Exercise objective ▸ Your response should be the complete listing, copied exactly.

Data to process ▸
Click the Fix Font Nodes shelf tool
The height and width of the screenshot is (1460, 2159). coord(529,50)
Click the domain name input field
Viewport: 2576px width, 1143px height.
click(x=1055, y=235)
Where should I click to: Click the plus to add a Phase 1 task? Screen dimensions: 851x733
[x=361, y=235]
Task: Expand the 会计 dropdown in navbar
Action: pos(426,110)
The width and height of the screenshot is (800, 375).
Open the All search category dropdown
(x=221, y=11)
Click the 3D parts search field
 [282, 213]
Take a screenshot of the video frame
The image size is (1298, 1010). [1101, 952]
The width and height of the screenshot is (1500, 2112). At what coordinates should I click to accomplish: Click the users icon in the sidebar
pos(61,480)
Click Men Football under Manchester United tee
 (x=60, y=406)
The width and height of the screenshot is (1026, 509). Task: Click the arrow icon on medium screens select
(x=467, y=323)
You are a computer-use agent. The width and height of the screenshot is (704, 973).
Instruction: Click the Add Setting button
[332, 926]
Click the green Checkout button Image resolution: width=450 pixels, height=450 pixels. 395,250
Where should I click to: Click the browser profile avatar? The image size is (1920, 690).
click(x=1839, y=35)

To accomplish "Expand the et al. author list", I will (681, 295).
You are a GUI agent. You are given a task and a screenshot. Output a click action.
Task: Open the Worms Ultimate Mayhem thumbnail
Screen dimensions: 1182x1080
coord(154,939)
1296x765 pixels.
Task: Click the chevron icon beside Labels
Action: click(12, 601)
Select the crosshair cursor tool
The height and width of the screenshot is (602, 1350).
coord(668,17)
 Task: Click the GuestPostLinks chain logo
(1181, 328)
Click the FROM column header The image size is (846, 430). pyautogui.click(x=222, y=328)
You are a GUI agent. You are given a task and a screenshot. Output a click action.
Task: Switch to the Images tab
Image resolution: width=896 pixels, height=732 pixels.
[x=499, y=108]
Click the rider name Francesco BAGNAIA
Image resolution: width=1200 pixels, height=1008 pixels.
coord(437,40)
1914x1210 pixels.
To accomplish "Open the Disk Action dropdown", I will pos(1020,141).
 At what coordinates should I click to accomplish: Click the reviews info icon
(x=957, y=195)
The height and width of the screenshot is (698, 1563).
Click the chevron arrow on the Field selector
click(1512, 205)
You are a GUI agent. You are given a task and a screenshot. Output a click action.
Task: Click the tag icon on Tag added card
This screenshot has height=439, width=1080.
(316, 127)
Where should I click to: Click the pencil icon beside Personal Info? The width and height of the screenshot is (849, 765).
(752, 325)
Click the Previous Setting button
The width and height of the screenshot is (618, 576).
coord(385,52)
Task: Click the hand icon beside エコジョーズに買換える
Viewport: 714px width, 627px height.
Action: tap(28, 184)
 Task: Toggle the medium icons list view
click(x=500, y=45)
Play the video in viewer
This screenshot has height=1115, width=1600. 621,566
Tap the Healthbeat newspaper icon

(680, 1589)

Task solution ▸
Click the Fix Font Nodes shelf tool
The height and width of the screenshot is (1460, 2159). coord(529,50)
Click the domain name input field
Viewport: 2576px width, 1143px height.
click(x=1055, y=235)
Where should I click to: Click the plus to add a Phase 1 task? Screen dimensions: 851x733
[x=361, y=235]
Task: Expand the 会计 dropdown in navbar
Action: pos(426,110)
The width and height of the screenshot is (800, 375).
Open the All search category dropdown
(x=221, y=11)
Click the 3D parts search field
 [282, 213]
Take a screenshot of the video frame
The image size is (1298, 1010). [1101, 952]
The width and height of the screenshot is (1500, 2112). At what coordinates should I click to accomplish: Click the users icon in the sidebar
pos(61,480)
Click Men Football under Manchester United tee
 (x=60, y=406)
The width and height of the screenshot is (1026, 509). Task: Click the arrow icon on medium screens select
(x=467, y=323)
You are a computer-use agent. The width and height of the screenshot is (704, 973).
Instruction: Click the Add Setting button
[332, 926]
Click the green Checkout button Image resolution: width=450 pixels, height=450 pixels. 395,250
Where should I click to: Click the browser profile avatar? The image size is (1920, 690).
click(x=1839, y=35)

To accomplish "Expand the et al. author list", I will (681, 295).
You are a GUI agent. You are given a task and a screenshot. Output a click action.
Task: Open the Worms Ultimate Mayhem thumbnail
Screen dimensions: 1182x1080
coord(154,939)
1296x765 pixels.
Task: Click the chevron icon beside Labels
Action: click(12, 601)
Select the crosshair cursor tool
The height and width of the screenshot is (602, 1350).
coord(668,17)
 Task: Click the GuestPostLinks chain logo
(1181, 328)
Click the FROM column header The image size is (846, 430). pyautogui.click(x=222, y=328)
You are a GUI agent. You are given a task and a screenshot. Output a click action.
Task: Switch to the Images tab
Image resolution: width=896 pixels, height=732 pixels.
[x=499, y=108]
Click the rider name Francesco BAGNAIA
Image resolution: width=1200 pixels, height=1008 pixels.
coord(437,40)
1914x1210 pixels.
To accomplish "Open the Disk Action dropdown", I will pos(1020,141).
 At what coordinates should I click to accomplish: Click the reviews info icon
(x=957, y=195)
The height and width of the screenshot is (698, 1563).
Click the chevron arrow on the Field selector
click(1512, 205)
You are a GUI agent. You are given a task and a screenshot. Output a click action.
Task: Click the tag icon on Tag added card
This screenshot has height=439, width=1080.
(316, 127)
Where should I click to: Click the pencil icon beside Personal Info? The width and height of the screenshot is (849, 765).
(752, 325)
Click the Previous Setting button
The width and height of the screenshot is (618, 576).
coord(385,52)
Task: Click the hand icon beside エコジョーズに買換える
Viewport: 714px width, 627px height.
Action: tap(28, 184)
 Task: Toggle the medium icons list view
click(x=500, y=45)
Play the video in viewer
This screenshot has height=1115, width=1600. 621,566
Tap the Healthbeat newspaper icon

(680, 1589)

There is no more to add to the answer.